These facets and more continually raise our expectations... and when our expectations are raised, the opportunity to 'fail' is raised with them. Most often, failure is a failure to meet expectation. It stands to reason, then, that if you can go out on to the course armed with more realistic expectations, you will go a long way to banishing the negative effects of failure.
So what are more realistic expectations? Well first, let's look at the act of hitting a golf ball... moving the club around you through 13ft of air at great speed to hit a small ball, in the full knowledge that just a couple of degrees' difference in the clubface angle could send it into the pond. Seen in this light, a successful shot seems much less of a guarantee.
Then there is the golfing environment, a dynamic and chaotic world of changing atmospheres, ground conditions, slopes and situations. Compare this to the consistent, controlled environments of running tracks, snooker tables, velodromes and the like and you start to see why a golf course is perhaps the last arena where its contestants should be expecting a certain level of performance.
Then, there is the way we are built. Humans are wired for adaptability, not repeatability, and that makes consistent movement against our nature.
I say all this not to dent your confidence but in an attempt to demonstrate why, when it comes to expectation, we would do well to reign ourselves in. Lowering expectations doesn't mean not trying your hardest, or assuming things will go wrong; it simply means heading out to the course full of confidence, but armed with the acceptance that in an unpredictable game, you might well have a period when things don't go as you expected or hoped. I often tell the players I work with "Expect nothing, deal with everything." Not a bad rule to play your golf by.
I once asked former Ryder Cup player and captain Mark James how he dealt with pressure on short putts.
"I expect to miss them," he told me. "Then the pressure goes away."
That doesn't mean he's not doing everything in his power to hole the putt; it simply means that if the putt misses, he's in the best possible state to accept it. Failing isn't the problem; it's your interpretation of the failure that does the damage.
Lowering expectations is the first step to reassessing your relationship with failure. But you can also consider these two factors. They will both help you develop a healthier attitude to it.
1. Watch out for 'Should'
"I should have holed that"... "I should be beating this guy"... "This should be an easy par"... all examples of using a word that links directly to expectation. There are no "shoulds" in such a random, illogical and unfair game as golf, so remind yourself of that the next time you are tempted to use the word.

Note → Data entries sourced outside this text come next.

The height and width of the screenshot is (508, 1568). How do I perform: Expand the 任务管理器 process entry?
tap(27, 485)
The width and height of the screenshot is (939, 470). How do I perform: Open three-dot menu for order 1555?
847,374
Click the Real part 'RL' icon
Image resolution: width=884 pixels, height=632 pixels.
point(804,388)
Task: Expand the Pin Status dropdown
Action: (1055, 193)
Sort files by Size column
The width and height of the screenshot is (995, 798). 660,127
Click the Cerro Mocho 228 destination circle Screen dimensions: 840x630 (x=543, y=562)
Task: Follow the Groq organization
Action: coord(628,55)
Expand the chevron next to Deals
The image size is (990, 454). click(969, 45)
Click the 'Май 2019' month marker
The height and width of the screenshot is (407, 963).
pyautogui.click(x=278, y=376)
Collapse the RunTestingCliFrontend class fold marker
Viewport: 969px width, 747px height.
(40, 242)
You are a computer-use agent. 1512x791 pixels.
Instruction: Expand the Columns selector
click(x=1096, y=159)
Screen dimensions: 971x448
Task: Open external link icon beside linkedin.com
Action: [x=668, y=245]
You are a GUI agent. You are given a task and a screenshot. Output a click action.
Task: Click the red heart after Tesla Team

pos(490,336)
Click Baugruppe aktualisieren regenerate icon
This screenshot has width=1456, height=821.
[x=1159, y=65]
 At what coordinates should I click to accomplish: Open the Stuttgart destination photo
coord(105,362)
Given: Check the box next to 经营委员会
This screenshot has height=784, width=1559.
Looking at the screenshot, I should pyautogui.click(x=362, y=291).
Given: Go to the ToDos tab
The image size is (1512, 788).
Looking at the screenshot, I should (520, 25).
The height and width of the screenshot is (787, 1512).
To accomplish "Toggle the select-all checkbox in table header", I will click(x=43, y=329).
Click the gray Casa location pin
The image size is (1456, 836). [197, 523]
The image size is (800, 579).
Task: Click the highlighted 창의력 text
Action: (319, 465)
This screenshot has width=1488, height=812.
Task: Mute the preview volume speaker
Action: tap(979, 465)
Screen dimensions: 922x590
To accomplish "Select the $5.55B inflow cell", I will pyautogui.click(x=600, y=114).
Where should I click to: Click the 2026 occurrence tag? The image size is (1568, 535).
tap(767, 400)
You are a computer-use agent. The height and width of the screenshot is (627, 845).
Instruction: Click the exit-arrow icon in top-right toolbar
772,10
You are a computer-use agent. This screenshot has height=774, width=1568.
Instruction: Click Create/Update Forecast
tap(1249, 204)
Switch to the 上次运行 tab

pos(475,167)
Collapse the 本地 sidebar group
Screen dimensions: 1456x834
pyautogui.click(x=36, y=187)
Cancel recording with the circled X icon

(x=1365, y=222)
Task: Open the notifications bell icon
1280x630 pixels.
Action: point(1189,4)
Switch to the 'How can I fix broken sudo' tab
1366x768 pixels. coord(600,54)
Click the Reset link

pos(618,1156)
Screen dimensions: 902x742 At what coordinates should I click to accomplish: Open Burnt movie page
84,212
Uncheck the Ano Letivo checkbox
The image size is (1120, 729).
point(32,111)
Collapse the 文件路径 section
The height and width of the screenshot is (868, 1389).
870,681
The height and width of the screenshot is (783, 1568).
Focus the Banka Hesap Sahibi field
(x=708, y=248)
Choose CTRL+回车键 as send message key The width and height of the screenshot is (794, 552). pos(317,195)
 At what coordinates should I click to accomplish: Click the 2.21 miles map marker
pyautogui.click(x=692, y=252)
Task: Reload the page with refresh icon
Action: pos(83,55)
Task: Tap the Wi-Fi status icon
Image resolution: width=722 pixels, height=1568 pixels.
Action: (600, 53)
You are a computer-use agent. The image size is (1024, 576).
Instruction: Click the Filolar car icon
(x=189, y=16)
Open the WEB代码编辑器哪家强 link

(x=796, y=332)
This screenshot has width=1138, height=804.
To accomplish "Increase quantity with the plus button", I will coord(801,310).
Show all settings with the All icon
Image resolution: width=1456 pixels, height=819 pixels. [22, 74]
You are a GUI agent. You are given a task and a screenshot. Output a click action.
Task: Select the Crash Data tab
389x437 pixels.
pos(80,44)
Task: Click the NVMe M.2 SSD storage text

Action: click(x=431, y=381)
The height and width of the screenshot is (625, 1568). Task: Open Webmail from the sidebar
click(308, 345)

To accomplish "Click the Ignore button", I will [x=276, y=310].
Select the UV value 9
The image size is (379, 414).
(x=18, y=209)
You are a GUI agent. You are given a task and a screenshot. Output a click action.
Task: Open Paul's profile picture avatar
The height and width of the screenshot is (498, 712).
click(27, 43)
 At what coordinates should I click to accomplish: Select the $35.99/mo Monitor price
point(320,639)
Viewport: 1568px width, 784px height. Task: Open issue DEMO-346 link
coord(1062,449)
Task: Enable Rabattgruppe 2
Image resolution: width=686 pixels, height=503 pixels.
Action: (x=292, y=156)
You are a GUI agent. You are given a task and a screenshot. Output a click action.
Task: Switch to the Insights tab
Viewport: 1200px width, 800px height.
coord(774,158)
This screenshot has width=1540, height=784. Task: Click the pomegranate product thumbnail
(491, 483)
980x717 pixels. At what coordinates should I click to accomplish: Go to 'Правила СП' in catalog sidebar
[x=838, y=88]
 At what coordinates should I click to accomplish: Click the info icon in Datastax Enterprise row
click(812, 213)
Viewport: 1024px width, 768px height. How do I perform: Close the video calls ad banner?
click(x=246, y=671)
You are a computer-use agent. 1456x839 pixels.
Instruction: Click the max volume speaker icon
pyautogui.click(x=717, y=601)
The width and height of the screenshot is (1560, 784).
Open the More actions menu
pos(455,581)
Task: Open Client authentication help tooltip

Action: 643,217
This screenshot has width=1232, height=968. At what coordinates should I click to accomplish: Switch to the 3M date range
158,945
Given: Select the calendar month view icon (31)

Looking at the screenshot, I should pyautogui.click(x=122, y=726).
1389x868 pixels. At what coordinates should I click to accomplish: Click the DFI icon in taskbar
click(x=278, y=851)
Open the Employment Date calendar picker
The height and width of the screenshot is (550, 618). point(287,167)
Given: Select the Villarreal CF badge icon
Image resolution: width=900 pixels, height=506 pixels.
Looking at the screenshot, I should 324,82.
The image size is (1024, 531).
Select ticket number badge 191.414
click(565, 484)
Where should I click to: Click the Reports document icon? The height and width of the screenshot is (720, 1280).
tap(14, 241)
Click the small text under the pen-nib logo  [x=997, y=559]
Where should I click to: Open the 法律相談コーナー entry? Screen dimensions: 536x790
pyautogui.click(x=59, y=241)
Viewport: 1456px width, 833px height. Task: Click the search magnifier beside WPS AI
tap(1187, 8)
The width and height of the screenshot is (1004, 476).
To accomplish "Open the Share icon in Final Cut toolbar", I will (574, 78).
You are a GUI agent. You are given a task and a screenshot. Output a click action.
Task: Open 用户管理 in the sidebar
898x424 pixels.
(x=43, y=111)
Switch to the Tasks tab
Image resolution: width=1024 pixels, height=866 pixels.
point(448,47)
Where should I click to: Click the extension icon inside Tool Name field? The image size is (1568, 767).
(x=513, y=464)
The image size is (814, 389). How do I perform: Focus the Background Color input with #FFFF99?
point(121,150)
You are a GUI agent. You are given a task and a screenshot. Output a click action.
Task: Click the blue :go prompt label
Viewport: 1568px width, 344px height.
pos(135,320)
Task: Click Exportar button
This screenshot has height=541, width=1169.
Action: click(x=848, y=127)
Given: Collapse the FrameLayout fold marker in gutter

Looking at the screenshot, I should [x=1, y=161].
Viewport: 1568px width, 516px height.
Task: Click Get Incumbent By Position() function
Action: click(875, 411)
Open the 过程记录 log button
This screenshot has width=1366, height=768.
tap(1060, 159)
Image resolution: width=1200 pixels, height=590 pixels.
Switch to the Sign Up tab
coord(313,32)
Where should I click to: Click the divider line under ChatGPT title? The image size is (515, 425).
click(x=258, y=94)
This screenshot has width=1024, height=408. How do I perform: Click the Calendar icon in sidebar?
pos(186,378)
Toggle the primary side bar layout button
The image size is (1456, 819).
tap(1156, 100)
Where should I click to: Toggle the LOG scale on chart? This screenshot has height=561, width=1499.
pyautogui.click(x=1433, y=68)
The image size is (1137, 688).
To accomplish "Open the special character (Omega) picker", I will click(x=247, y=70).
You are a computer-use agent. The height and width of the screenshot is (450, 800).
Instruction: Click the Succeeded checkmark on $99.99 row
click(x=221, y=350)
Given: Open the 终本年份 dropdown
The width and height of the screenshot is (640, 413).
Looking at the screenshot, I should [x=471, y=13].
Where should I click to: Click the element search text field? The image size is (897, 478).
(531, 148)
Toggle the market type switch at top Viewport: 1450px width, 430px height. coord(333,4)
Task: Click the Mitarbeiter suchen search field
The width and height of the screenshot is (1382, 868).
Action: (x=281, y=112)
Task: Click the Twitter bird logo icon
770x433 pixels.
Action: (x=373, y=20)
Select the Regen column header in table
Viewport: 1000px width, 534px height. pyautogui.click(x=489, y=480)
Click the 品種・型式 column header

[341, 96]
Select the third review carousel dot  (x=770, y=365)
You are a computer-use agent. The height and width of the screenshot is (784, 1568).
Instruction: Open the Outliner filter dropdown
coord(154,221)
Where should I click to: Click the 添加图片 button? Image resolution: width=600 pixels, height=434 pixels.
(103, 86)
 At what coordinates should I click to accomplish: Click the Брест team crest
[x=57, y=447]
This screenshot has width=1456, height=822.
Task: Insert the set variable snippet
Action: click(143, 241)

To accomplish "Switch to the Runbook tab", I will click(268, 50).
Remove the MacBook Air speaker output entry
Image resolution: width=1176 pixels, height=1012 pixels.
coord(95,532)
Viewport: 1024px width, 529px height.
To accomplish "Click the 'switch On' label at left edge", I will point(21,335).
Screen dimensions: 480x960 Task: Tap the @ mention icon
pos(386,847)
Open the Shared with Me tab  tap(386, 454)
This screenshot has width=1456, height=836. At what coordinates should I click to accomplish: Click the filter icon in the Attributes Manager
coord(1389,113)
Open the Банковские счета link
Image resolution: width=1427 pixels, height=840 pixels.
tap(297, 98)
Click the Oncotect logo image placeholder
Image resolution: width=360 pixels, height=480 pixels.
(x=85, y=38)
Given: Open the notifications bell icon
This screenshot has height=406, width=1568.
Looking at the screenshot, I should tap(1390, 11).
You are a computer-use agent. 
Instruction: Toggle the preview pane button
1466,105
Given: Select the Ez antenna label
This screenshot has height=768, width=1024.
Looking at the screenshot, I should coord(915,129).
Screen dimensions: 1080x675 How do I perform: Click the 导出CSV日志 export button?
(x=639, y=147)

2. Follow Jordan's example.
No not Pickford, or Spieth. Michael. The greatest basketball player in history once said: "I've missed more than 9,000 shots in my career. I've lost almost 300 games. Twenty-six times I've been trusted to take the game winning shot and missed. I've failed over and over and over again in my life. And that is why I succeed."
Jordan regarded failure as an intrinsic part of success – and indeed, if you read biographies of any major sporting figure, you will see how a learned acceptance of failure played a key role in their development.
When you lose your fear of failure, you also lose your fear of winning... and that's why an acceptance of failing is so important to your development as a golfer.